Most of the drawings in the exhibition have attributions that cannot be questioned. The collectors have clearly pursued beautiful and interesting pieces by lesser-known artists, among these many designs for works in such other media as prints and stained glass. This exhibition and its catalogue make a fine tribute to the collecting skills of both the Toronto collectors and the National Gallery of Canada.
Nadine M. Orenstein
Curator, Department of Drawings and Prints, Metropolitan Museum of Art
1 According to the catalogue, these donors have requested that their names be kept private (7), but one can rather easily discover their identities by looking up a few of the references to exhibitions in which the works were previously lent and published under their names.
2 Inscribed in a cartouche at the top: S. MATTHAEUS; in cartouche at bottom: Ubi est qui natus est Rex Iudeorum. Matthaei.2; two lines of inscription in the lower margin: Diuo Hominis…esse docet. C. Kil Duffl.; accession number 60.611.104.
3 The engraving is not dated but was likely made several decades earlier than the date of 1612 suggested for the drawing.
4 This remark was made during the discussion at a scholar’s study day, held on October 16, 2004.
5 Joaneath Spicer, “A Drawing of ‘David with the Head of Goliath’ by Hendrick Goltzius,” Burlington Magazine 131 (1989): 407–10.
6 E. K. J. Reznicek, “Drawings by Hendrick Goltzius, Thirty Years Later.
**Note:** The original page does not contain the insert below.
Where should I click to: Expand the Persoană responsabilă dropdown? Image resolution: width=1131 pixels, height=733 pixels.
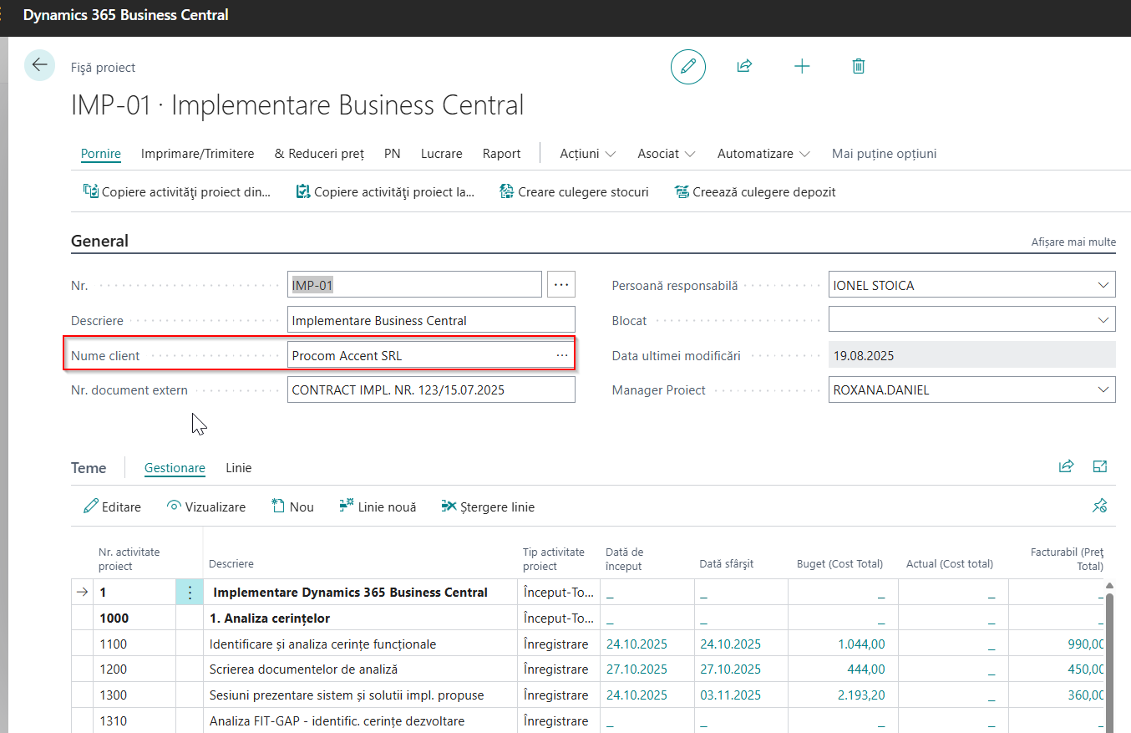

Supplement to the 1961 catalogue raisonné,” Master Drawings 31 (1993): 215–78, no. K 17a.
7 See Huigen Leeflang, Ger Luijten, Lawrence W. Nichols, Nadine M. Orenstein, Michiel C. Plomp, and Marijn Schapelhouman, Hendrick Goltzius (1558–1617): Drawings, Prints, and Paintings. (Zwolle, Netherlands: Waanders, 2003), cat. no. 101.1, where the drawing is illustrated in color.